The £3.5billion aircraft carrier HMS Queen Elizabeth, which has left its dockyard for the first time to begin sea trials, is apparently using the same software that left the NHS exposed.
Screens inside a control room on the ship, which is the largest vessel ever built for the Royal Navy, reportedly displayed Microsoft Windows XP — copyright 1985 to 2001.
It was the operating system that left the NHS and other organisations around the world vulnerable to a WannaCry ransomware attack last month. It affected 300,000 computers in 150 countries.

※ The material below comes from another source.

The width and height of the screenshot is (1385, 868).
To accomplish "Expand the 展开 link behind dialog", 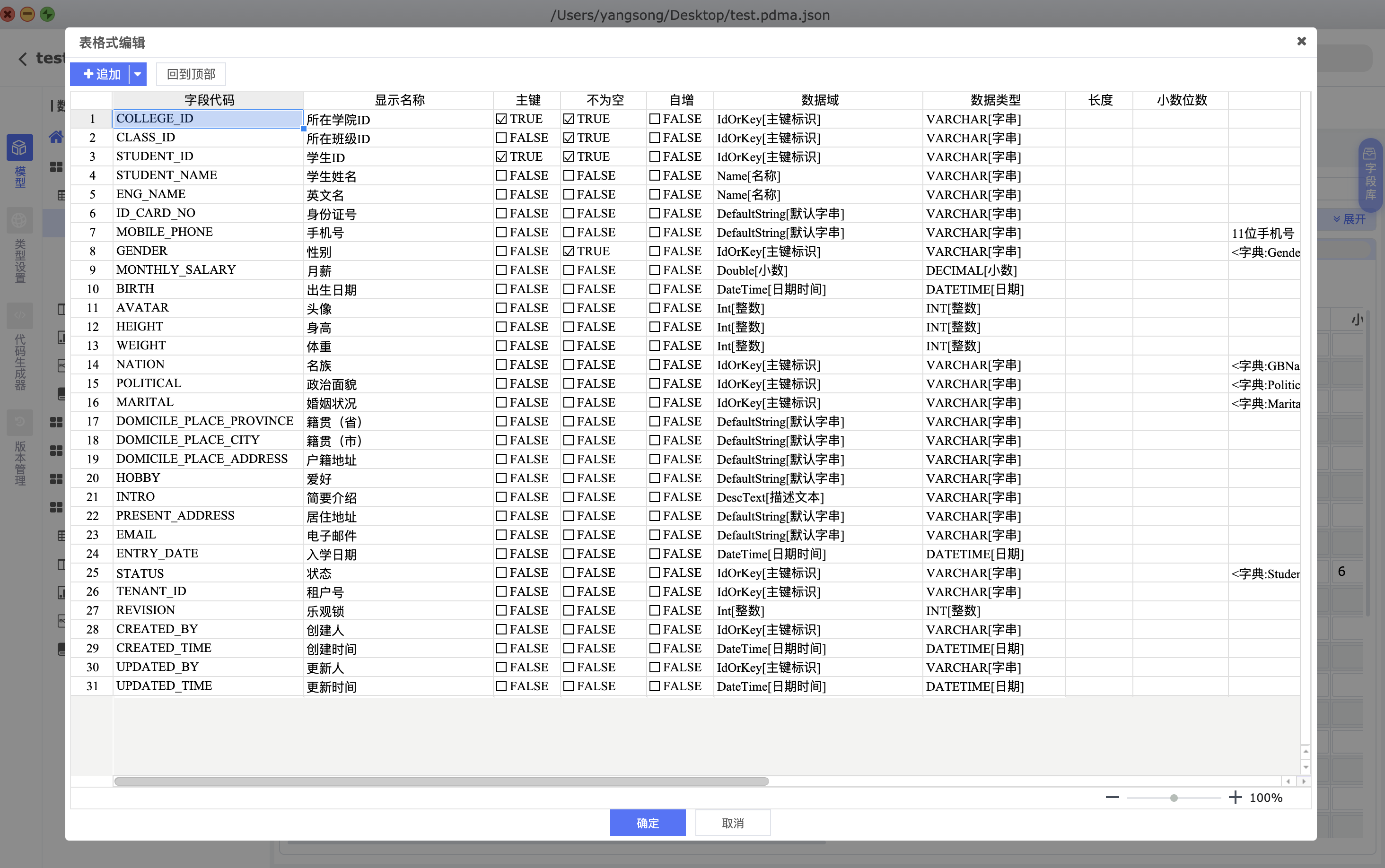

Windows XP is no longer supported by Microsoft, meaning it does not receive updates to protect users from new types of cyber hacks.
A computer expert warned that Windows XP could leave HMS Queen Elizabeth vulnerable to cyber attack.
“If XP is for operational use, it is extremely risky,” Alan Woodward, Professor of computing at the University of Surrey told The Times.
“Why would you put an obsolete system in a new vessel that has a lifetime of decades?”
Although Cdr Mark Deller, Commander Air on the Queen Elizabeth, told The Guardian: “We are a very sanitised procurement train. I would say, compared to the NHS buying computers off the shelf, we are probably better than that. If you think more Nasa and less NHS you are probably in the right place.”